Turn every line of the records below into a Markdown table with the columns "Row" and "Text", where each row holds a line number and that line. Skip blank lines and leave the pictures out.

==============================

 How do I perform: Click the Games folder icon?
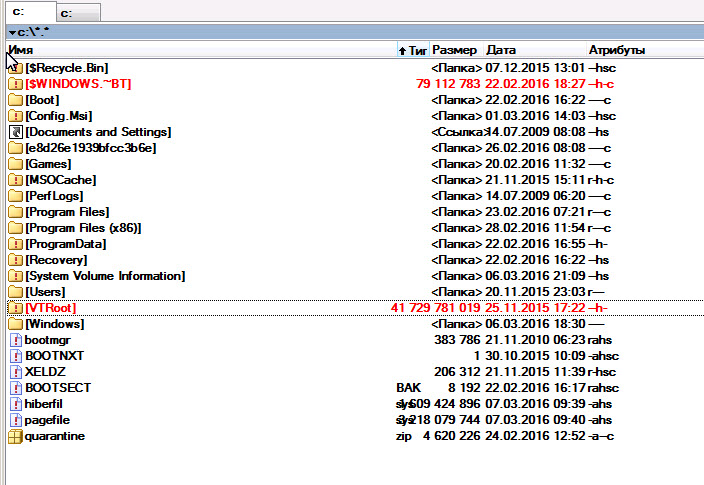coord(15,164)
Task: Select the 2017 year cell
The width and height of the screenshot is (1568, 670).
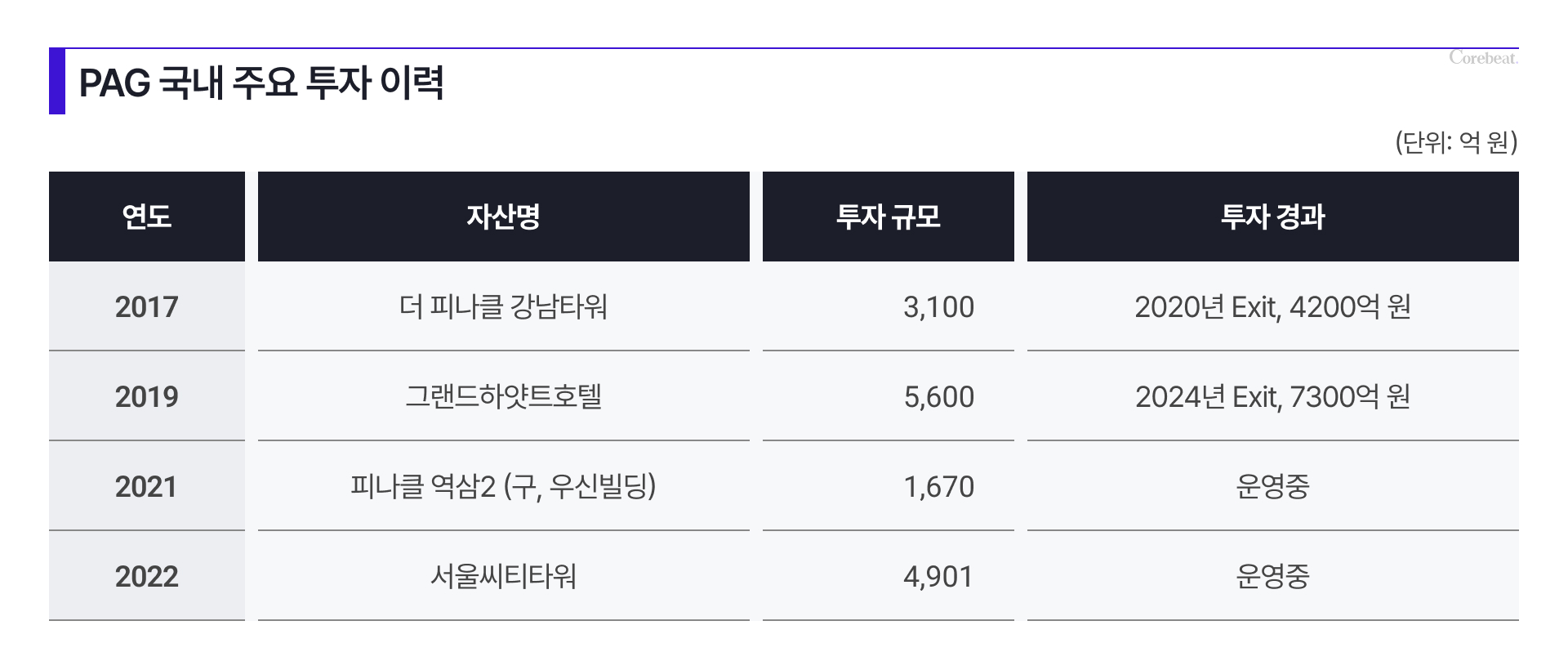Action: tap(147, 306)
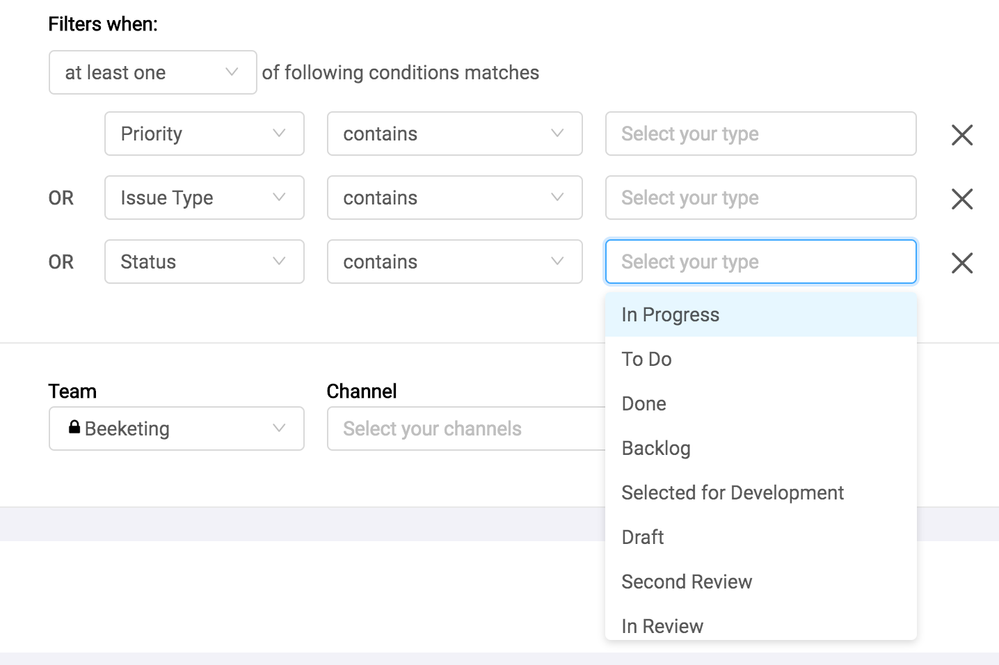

==============================

## [Exercise result]
| Row | Text |
|---|---|
| 1 |  How do I perform: Click the Games folder icon? |
| 2 | coord(15,164) |
| 3 | Task: Select the 2017 year cell |
| 4 | The width and height of the screenshot is (1568, 670). |
| 5 | Action: tap(147, 306) |